--- Teks yang diberikan ---
►

Tafsir Surat Yunus Ayat 9: Petunjuk dan Kebahagiaan untuk Orang Beriman
NU Online · Kamis, 15 Mei 2025 | 20:00 WIB
Zainuddin Lubis
Penulis
Orang bisa punya peta, tapi tetap tersesat. Pengendara punya Google Maps, tapi tetap salah jalan. Pengelana pun sama, punya kompas, tapi tetap saja salah arah.
Karena arah, kadang bukan soal jalan, tapi tentang siapa yang menuntun. Dan iman, dalam dunia yang begitu riuh oleh data, harta, dosa, dan gelar, justru terdengar seperti sisa nyanyian masa lalu. Tapi kepada merekalah, “Orang-orang yang beriman dan beramal saleh”, Tuhan menjanjikan petunjuk. Bukan karena angka-angka, bukan karena kekuasaan, tapi bi imânihim, karena iman mereka pada Allah, Tuhan manusia.
Ini ditegaskan Allah, lewat ayat 9 dari Surat Yunus. Ayat ini berbisik: ada navigasi yang datang bukan dari kompas, tapi dari keyakinan iman. Tuhan membimbing mereka dengan iman mereka sendiri. Iman bukan sekadar keyakinan yang kaku; ia adalah cahaya yang menghidupkan arah. Maka petunjuk itu tidak turun seperti lampu jalan, tapi tumbuh dari dalam dada.
Tuhan, kata ayat itu, “Memberi petunjuk karena keimanan mereka.” Bukan karena kekuatan mereka. Bukan karena kecerdasan atau warisan leluhur mereka. Tetapi karena iman: sesuatu yang tak bisa dijual di pasar, tak bisa dipaksakan lewat senjata, dan tak bisa diwariskan seperti tanah.
Penulis membayangkan, mungkin iman adalah semacam gerak batin. Seperti kompas yang tidak berteriak, tapi diam-diam menarik jarum ke Barat. Ia tidak membebaskan manusia dari penderitaan, tetapi membimbing manusia ke dalam penderitaan yang bermakna. Dan dari situlah petunjuk itu datang: bukan dari luar, tapi dari dalam.
Simak firman Allah ini;
اِنَّ الَّذِيْنَ اٰمَنُوْا وَعَمِلُوا الصّٰلِحٰتِ يَهْدِيْهِمْ رَبُّهُمْ بِاِيْمَانِهِمْۚ تَجْرِيْ مِنْ تَحْتِهِمُ الْاَنْهٰرُ فِيْ جَنّٰتِ النَّعِيْمِ ٩
innalladzîna âmanû wa ‘amilush-shâliḫâti yahdîhim rabbuhum bi'îmânihim, tajrî min taḫtihimul-an-hâru fî jannâtin-na‘îm
Artinya; "Sesungguhnya orang-orang yang beriman dan beramal saleh, niscaya mereka diberi petunjuk oleh Tuhan karena keimanannya. (Mereka berada) di dalam surga yang penuh kenikmatan yang mengalir di bawahnya sungai-sungai."

◄

--- Daftar data ---

►

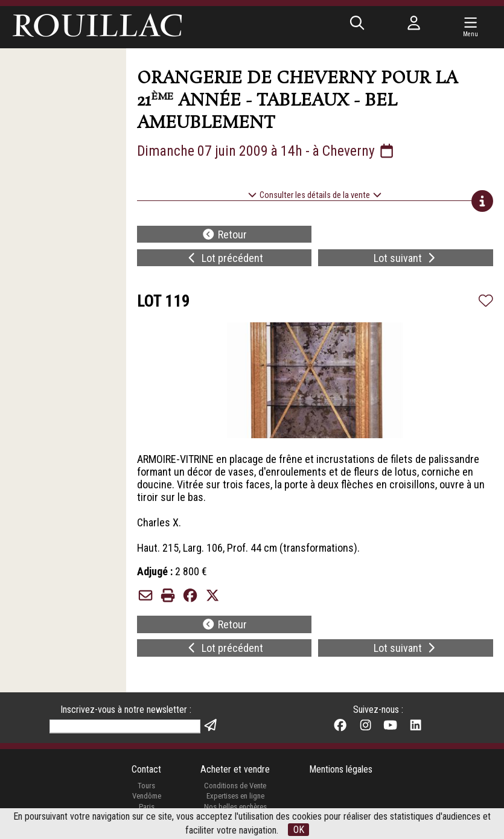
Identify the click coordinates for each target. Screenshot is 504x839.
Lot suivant (406, 258)
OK (299, 829)
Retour (224, 234)
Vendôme (147, 796)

◄

--- Soal singkat 1 ---
Pindahkan semua baris daftar koordinat klik di atas ke jawaban, termasuk permintaannya, dengan setiap angka pada koordinat jawaban dikurangi 76. Gambar tidak perlu disertakan.
--- Soal singkat 2 ---
Tuliskan bagian berikutnya dari tafsir Surat Yunus ayat 9 di atas, dimulai setelah kalimat terakhirnya.
Teks dan daftar di atas tidak saling berkaitan.

--- Keluaran yang diharapkan 1 ---
Identify the click coordinates for each target. Screenshot is 504x839.
Lot suivant (330, 182)
OK (223, 753)
Retour (148, 158)
Vendôme (71, 720)

--- Keluaran yang diharapkan 2 ---
Profesor Quraish Shihab memeriksa makna "petunjuk" yang disebut dalam Surah Yunus ayat 9-10. Ia tidak terburu-buru menyimpulkan bahwa petunjuk itu adalah semata-mata arah menuju surga. Ia membawa kita pada gagasan bahwa iman itu sendiri adalah cahaya. Ia menerangi jalan. Bukan hanya jalan menuju kehidupan abadi (surga), tapi juga jalan yang kita lalui hari ini, di antara gelisah, keraguan, dan pencarian makna.
Ada sesuatu yang menarik dari susunan ayat itu, kata Prof penulis Tafsir Al-Misbah ini; Mengapa yang disebut lebih dahulu (ayat sebelumnya 7-8) adalah orang-orang kafir? Bukankah lebih menggembirakan berbicara tentang surga lebih dulu? Tapi di sinilah Al-Qur’an, katanya, mengajari kita urutan moral: menjauh dari keburukan adalah langkah awal sebelum berbuat kebaikan. Seperti membersihkan luka sebelum mengobatinya. Mencegah lebih baik dari mengobati bukan?
Dan orang-orang beriman, kata ayat itu, diberi petunjuk karena iman mereka. Tapi objek dari “petunjuk” (يَهْدِيهِمْ) itu tidak dijelaskan secara eksplisit. Ada yang mengatakan: itu petunjuk ke surga. Ada pula yang memahami: itu petunjuk ke jalan keselamatan, atau sekadar kelegaan hati. Yang menarik, Quraish Shihab memaknainya lebih luas, lebih sunyi: iman itu sendiri yang memelihara. Ia jadi lentera dalam gelap. Bukan semata arah, tapi kekuatan untuk terus melangkah.
Ibnu Katsir, kata Prof Quraish dalam Al-Misbah, yang ia rujuk, menyebut bahwa iman itu cahaya yang menuntun orang melintasi shirathal mustaqim, jembatan akhirat yang tajam dan licin. Tapi, makna lebih luas, mungkin ia juga jembatan di dunia, tempat kita meniti antara godaan dan keteguhan, antara takut dan percaya.
Maka iman, dalam bentuknya yang sejati, bukan sekadar keyakinan pada yang gaib. Ia adalah gerak batin yang tak lelah menyala. Ia membuat orang ingat. Membuat orang mawas. Dan dari situ, petunjuk datang. Bukan sekali. Tapi berlapis-lapis. Hidayah demi hidayah. Seperti kata Allah dalam Surat Maryam ayat 76:
وَيَزِيْدُ اللّٰهُ الَّذِيْنَ اهْتَدَوْا هُدًىۗ وَالْبٰقِيٰتُ الصّٰلِحٰتُ خَيْرٌ عِنْدَ رَبِّكَ ثَوَابًا وَّخَيْرٌ مَّرَدًّا ٧٦
Artinya; "Allah akan menambah petunjuk kepada orang-orang yang telah mendapat petunjuk. Amal kebajikan yang kekal itu lebih baik pahala dan kesudahannya di sisi Tuhanmu."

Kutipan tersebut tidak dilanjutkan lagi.